Misconception #2: “Medicare will cover my stay in a skilled nursing facility for up to 100 days.”

The reality is that Medicare does not automatically cover 100 days. Rather, it will cover skilled nursing care provided in a SNF under certain conditions, for a limited time. Here are some things that need to happen:

  • A physician must order the services that require the skills of professional personnel like registered nurses, licensed practical nurses, physical therapists, occupational therapists, speech language pathologists, or audiologists.
  • You get the required skilled care on a daily basis and the services must be ones that can only be provided in a SNF on an inpatient basis.
  • You continue to make progress toward an outlined plan of care that includes objective and measurable goals.

As a rule:

  • For days 1–20 of your stay during the benefit period, you don’t pay anything. For days 21–100, you pay a co-insurance as determined by Medicare or your secondary insurance. Beyond 100 days, there is no benefit coverage.
  • Initial evaluations by the professional team, an outlined plan of care that includes objective and measurable goals and a potential discharge date are completed within 72 hours of the admission.
  • Progress toward an outlined plan of care that includes objective and measurable goals is re-assessed weekly (more often in certain circumstances).

Note: “Short-term rehabilitation” is a term synonymous with SNF.

To “manage the reality” and not find yourself surprised, here’s what you can do:

  • Plan for discharge as soon as you or a loved one is admitted to a skilled nursing facility.
  • If possible, be present and participate in the initial evaluations conducted by the team of professional personnel so that you can represent the baseline level of functional ability your loved one had before hospitalization.
  • Participate in the process of setting the objective and measurable goals being outlined so that you fully understand how your loved one will be re-evaluated for continued stay in the facility.
  • Request a team meeting soon after goals are outlined and request communication about progress.

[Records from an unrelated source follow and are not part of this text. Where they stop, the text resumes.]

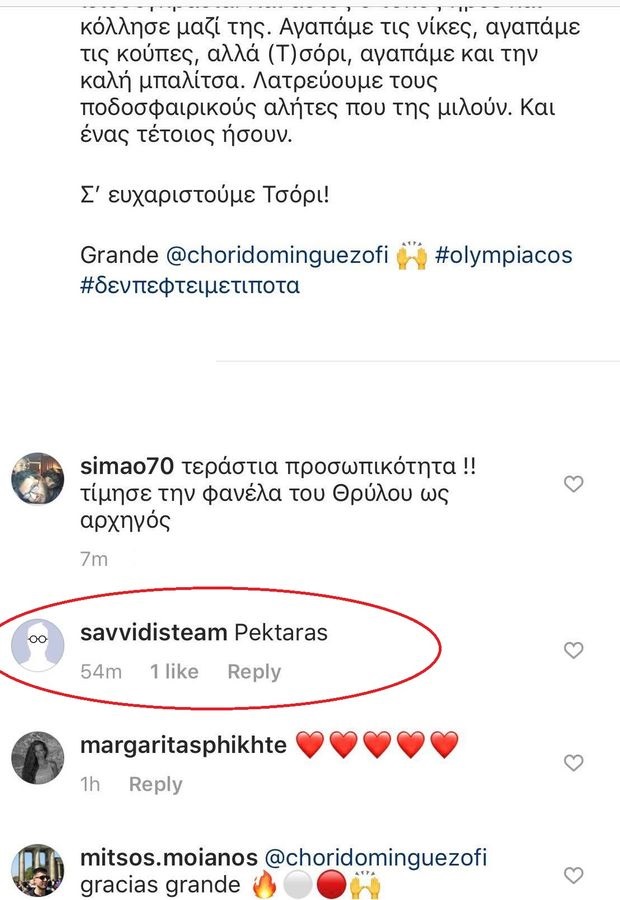The height and width of the screenshot is (900, 620).
Task: Open the simao70 username link
Action: coord(127,466)
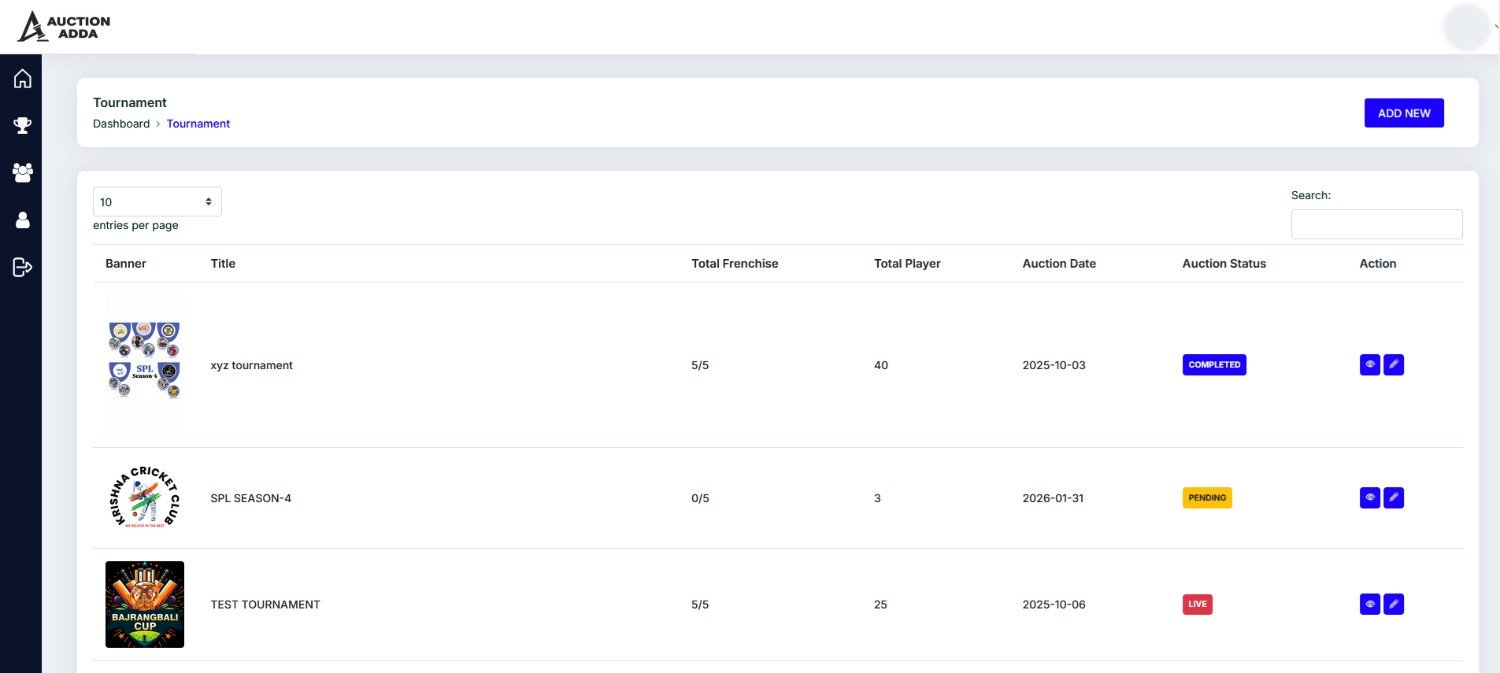1500x673 pixels.
Task: Open the trophy Tournament icon in sidebar
Action: coord(22,125)
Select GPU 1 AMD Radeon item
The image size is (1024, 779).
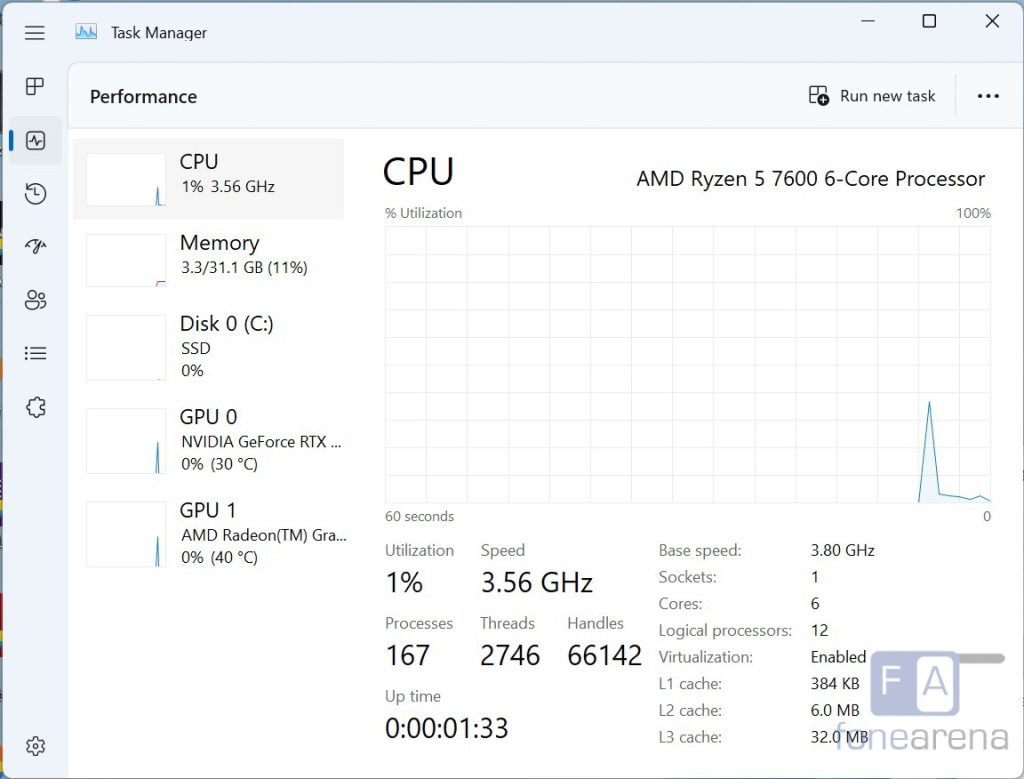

Remember, the team must re-assess weekly and is reassessing continuously as care is delivered so that information should be readily shared.

Misconception #3: “Medicare will pay for my stay at a long-term care facility (LTC) / ‘traditional’ nursing home.”

The reality is that Medicare does not pay for long-term care in a long-term care facility/nursing home.

As a rule:

  • If your loved one is in a SNF and has stopped making physical progress toward objective and measurable goals, but they need help with activities of daily living (ADLs), and there is no one to assist at home, they are determined to need “Custodial care.” Custodial care is not paid for by Medicare.

To “manage the reality” and not find yourself surprised, here’s what you can do:

  • Plan for discharge as soon as you or a loved one is admitted to a skilled nursing facility.
  • Early on, consider the option that your loved one may not be able to return home.
  • Assess your financial situation and talk with your family, financial planner or estate and/or elder care attorney about how you might pay for this.


Unfortunately, a crisis like Richard and his family experienced is not uncommon. That said, with good information and the patience to sort through and understand the details of what Medicare coverage entails, you can stay informed and be a leader in your own healthcare or that of a loved one.